To investigate the potency of LH suppression, as an indirect measure of alleviation of postmenopausal vasomotor symptoms, as well as the uterotropic effects of two isoflavones: daidzein and puerarin in an ovariectomized (ovx) rat model and compare them with the effects of 17beta-estradiol benzoate (E2B).

DESIGN:

Eighty female Sprague-Dawley rats were ovx and divided into six different treatment groups and one control group (11-12 animals per group). Daidzein, puerarin and E2B were added to the soy free rodent chow in low and high doses (250 mg and 1000 mg per kg, 600 mg and 3000 mg per kg and 4.3 mg and 17.3 mg per kg, respectively). After 3 months of treatment, animals were sacrificed and using real time RT-PCR, pituitary LHbeta and uterine IGF-1, PR and C3 mRNA levels were measured. Additionally serum LH levels were measured in a radioimmunoassay.

RESULTS:

Both of our tested isoflavones at low and high doses had no effect on the expression of the pituitary LH at the mRNA and protein level. Only E2B at both doses significantly decreased pituitary LHbeta gene expression and serum LH levels. Daidzein and puerarin at high dose increased significantly uterine weights. Uterine IGF-1 gene expression was only upregulated in puerarin high group. Uterine PR mRNA levels were higher in animals fed with low dose daidzein and high dose puerarin.

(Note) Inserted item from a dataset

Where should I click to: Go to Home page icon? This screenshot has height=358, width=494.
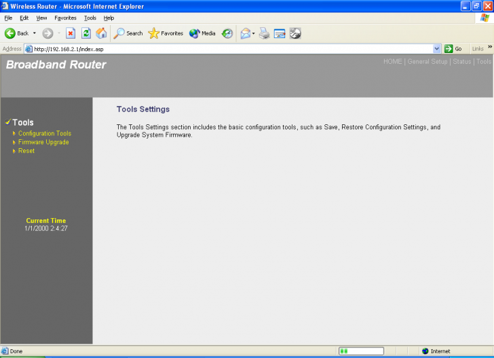[101, 33]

Uterine C3 gene expression was upregulated in animals fed with daidzein and puerarin at high doses. Although statistically significant, all these effects were however very discrete compared to those of E2B at low and high doses.

CONCLUSION:

We speculate that due to the lack of LH suppressing effects in our model, it is very unlikely for daidzein and puerarin to alleviate vasomotor symptoms in postmenopausal women. In contrast, due to their uterotropic effects, high dose consumption of commercially available preparations containing daidzein or puerarin may expose women with an intact uterus to the risk of endometrial hyperplasia.